Will Martin Scorsese ever win an Oscar for Best Picture? No, says Warner Bros. chief Lorenzo di Bonaventura. Let me explain.
Scorsese has made some of the best movies in Hollywood history. Raging Bull, Goodfellas, Taxi Driver, Mean Streets, The Age of Innocence, After Hours (my favorite), Cape Fear, Casino — the list goes on and on. But he has never, ever won an Oscar. It's a crime.
Now, at last, he's poised for the big moment. At Christmas, Miramax will release Gangs of New York starring Daniel Day-Lewis, Cameron Diaz, Liam Neeson, and Leonardo DiCaprio. From what I hear, it's a shoo-in for a Best Picture nomination. And beyond that, the Academy is sure to bestow Scorsese at last with this long-overdue award. They'd be crazy not to.
Scorsese's competition at this half-year point includes Christopher Nolan's remarkable Memento, and Steven Spielberg's AI: Artificial Intelligence. What may work in A.I.'s favor as the year moves along is that critics loved it, and it doesn't seem to be a blockbuster. The Academy rarely rewards blockbusters. But think of it: A Spielberg-Scorsese dogfight next March, when Oscar is broadcast from its new home on Hollywood Boulevard. How terrific!
Well, it's not going to happen, according to di Bonaventura. A level-headed, intelligent man, the Warner chief has to be taken seriously. When I mentioned this possibility to him at the premiere of A.I. last week, he responded: "I don't think Scorsese will get nominated. And he certainly won't win. He's lost touch with the audience. I don't think he knows what they want. The last good movie he made? Goodfellas," di Bonaventura said. Goodfellas, coincidentally, was released by Warner Bros. in 1990.
By the way, di Bonaventura did tell me that Warner's other big release coming up, the movie version of Harry Potter and the Sorcerer's Stone, is going to make the book's millions of fans very, very happy. That — and Steven Soderbergh's all-star Ocean's Eleven with Julia Roberts, Brad Pitt and George Clooney — could give Warner's hat a trick this year.
James Gandolfini, the Emmy-winning actor who plays Tony Soprano, is one of the shyest people I've ever met. A big guy physically, he literally flinches in public. So I — and everyone else — was surprised when he turned up last week with wife Marcy to help fellow Soprano Dominic Chianese celebrate his album release, called Hits. (Funny title, huh?)
Dominic, you know, has been kicking around New York for about 50 years as an actor and singer. He was in The Godfather: Part II, and he had a long-running role on Ryan's Hope as Tiso Novotny, the head of a mob family. But he never hit it big.
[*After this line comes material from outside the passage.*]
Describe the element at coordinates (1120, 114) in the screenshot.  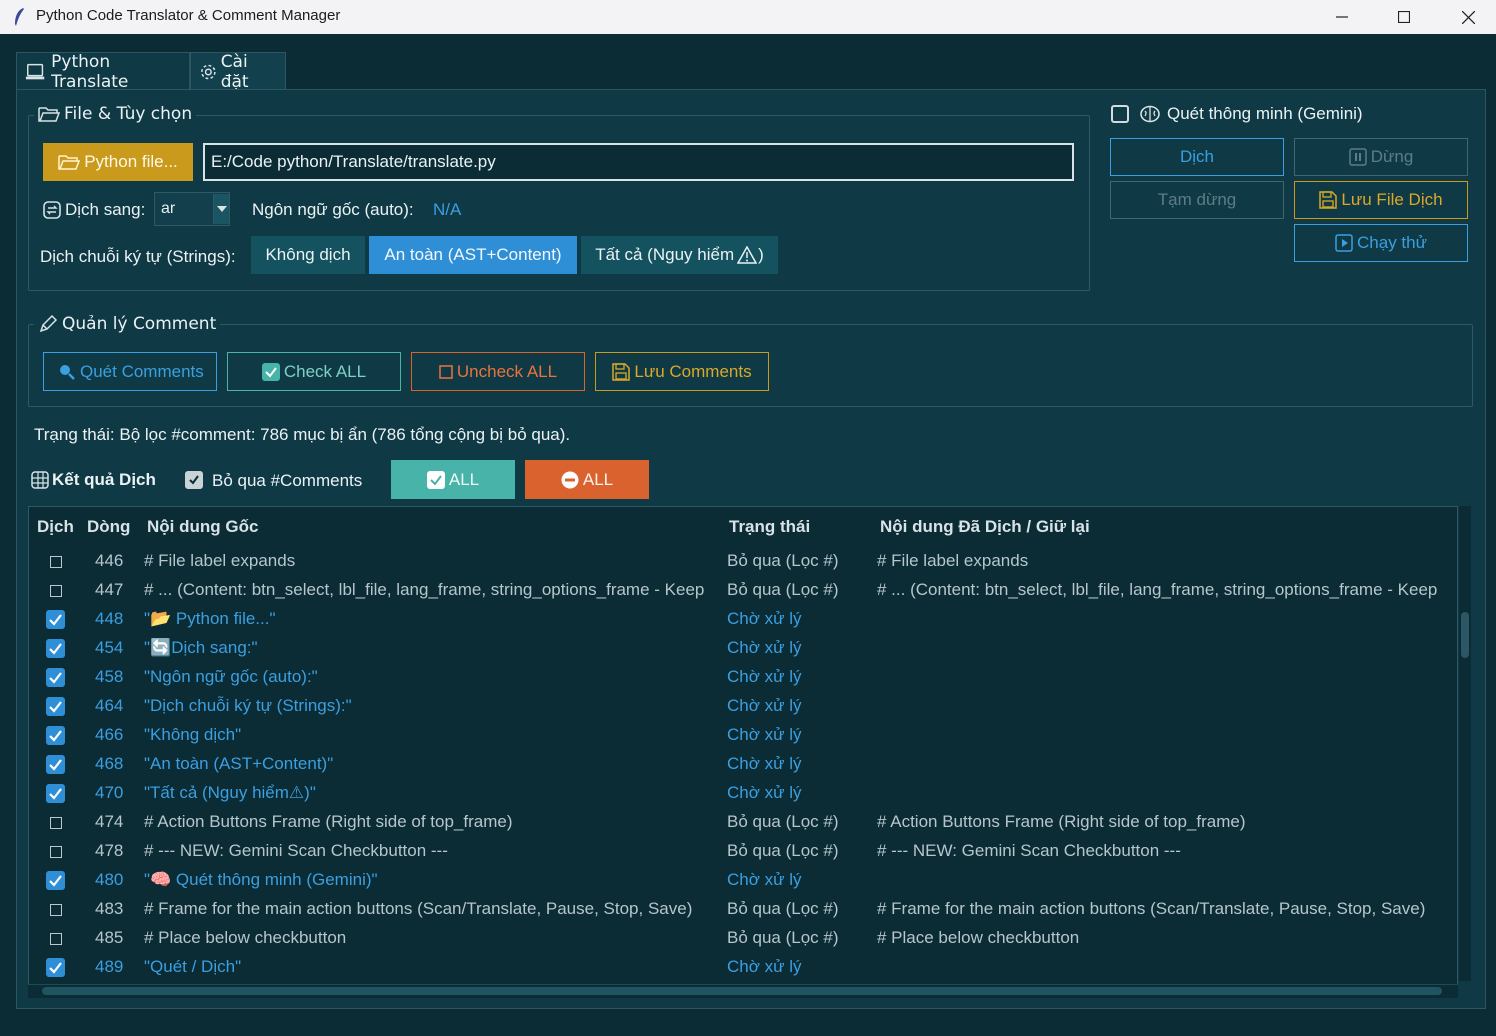
I see `smart-scan-checkbox` at that location.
With The Sopranos, as Uncle Junior, he's smacked it out of the ballpark. Now you can't get away from Dominic. He's got his guitar, and he's singing to anyone who'll listen.
One night last week, many Sopranos were listening at the Twirl nightclub on West 23rd St.: Tony Sirico and Miami Steve Van Zandt were among them. Tony, who plays Paulie Walnuts, said to me: "Do I know you? Do I know you? I never forget a face." He looked a little grim.
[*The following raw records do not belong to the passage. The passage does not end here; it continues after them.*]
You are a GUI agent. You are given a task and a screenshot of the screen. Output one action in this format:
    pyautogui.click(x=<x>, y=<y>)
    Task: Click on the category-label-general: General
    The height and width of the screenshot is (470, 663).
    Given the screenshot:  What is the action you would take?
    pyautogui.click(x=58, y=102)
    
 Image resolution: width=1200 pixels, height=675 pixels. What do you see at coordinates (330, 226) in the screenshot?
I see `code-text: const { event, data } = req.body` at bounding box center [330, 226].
Dominic's son, Dominic Jr. (who I guess is Uncle Junior Junior), was the emcee. Dominic's cousins came down from West Haven, Conn. Dominic sang some beautiful songs, including "Yesterday When I Was Young." The catered food was excellent.
Gandolfini's appearance was a shock. He never comes to anything. He told me: "I just finished shooting a movie. Now I'm done. I'm off until December. What am I going to do? Nothing. Relax."
I hear The Sopranos, by the way, will do a fifth and final season after all. Even though creator David Chase is only contracted for a fourth — the upcoming season — the word is HBO will convince him and the cast to go one more round in the spring of 2003. And then: fuhgedaboutit.
I told you on Friday about the ongoing soap opera at BMG Music Group, home of Arista, RCA and J Records. There are rumors that BMG — which fired its top two American executives last year and replaced them with a former exec who died — was thinking of firing Arista's LA Reid.
Now a British music Web site reports that the head of BMG Europe is out. Apparently Richard Griffiths, who was well liked and incredibly successful, has been shown the proverbial door. (That door must need new hinges.) Griffiths is the man behind the popular and best-selling singer/songwriter Dido, as well as Annie Lennox and others who've had big hits on BMG labels. He signs 'em up over there and then funnels them over to the States.